Besides the many new housing developments, we were greeted by a new traffic circle and even a Woolworths. The same factory shops selling last season's garments, at ridiculously low prices are thankfully all still there.

During the school holidays, kids are everywhere, skateboarding and sporting the latest beanies with surfboards under their arms. Seems the surf pandemic can be felt even as far away as Cape St Francis, Jeffrey's Bay's neighboring suburb. This small little seaside village is probably very much like J-Bay was three decades ago, with its long deserted beach shouldered with soft caramel sand dunes.

But if sitting on the beach watching super hot surfers do their thing isn't enough for you - you cold attempt the waves yourself or go shopping; even if you don't surf you can still look like a surfer. After a couple of hours of wading through the heaps of hoodies and baggies we left with six shopping bags full and because we also love surfing we then decided to go and get wet.

I should bring to your attention the guerrilla tactics of local surfers who are known to be rather territorial. This phenomenon occurs not only in South Africa but all over the world.

Rather than run the risk of being chased out of the water by one of the long-haired locals only to find the words ‘locals only' spray painted onto the side of your car  - sign up for a surf lesson.
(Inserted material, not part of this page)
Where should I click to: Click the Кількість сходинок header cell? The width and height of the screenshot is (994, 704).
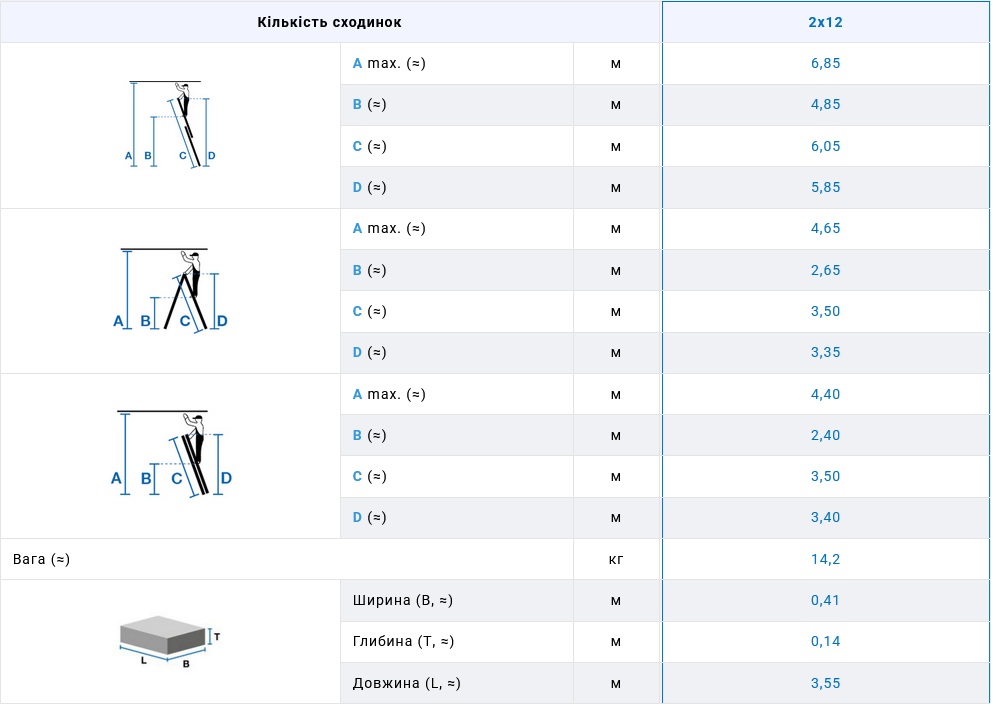point(330,22)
In this way, the surf instructors will let you know where to surf without getting in anybody's way.  Being a woman does help make to make things easier but it's best not to get too bossy in the water when you are a visitor.

For these reasons, I prefer surfing Seal Point in Cape St Francis, pictured above, and at Huletts in St Francis Bay. The waves are friendlier and it's the perfect place if you need a break from the hype in Jeffrey's Bay - with the drive only taking 25 minutes.

However if surfing isn't your thing there is plenty to do in this area.

We explored the upper reaches of the Krom River and even decided to camp there for a night. If you have a skipper's license you can also rent a small boat in St Francis Bay and spend the day exploring the river, fishing and even waterskiing or wakeboarding.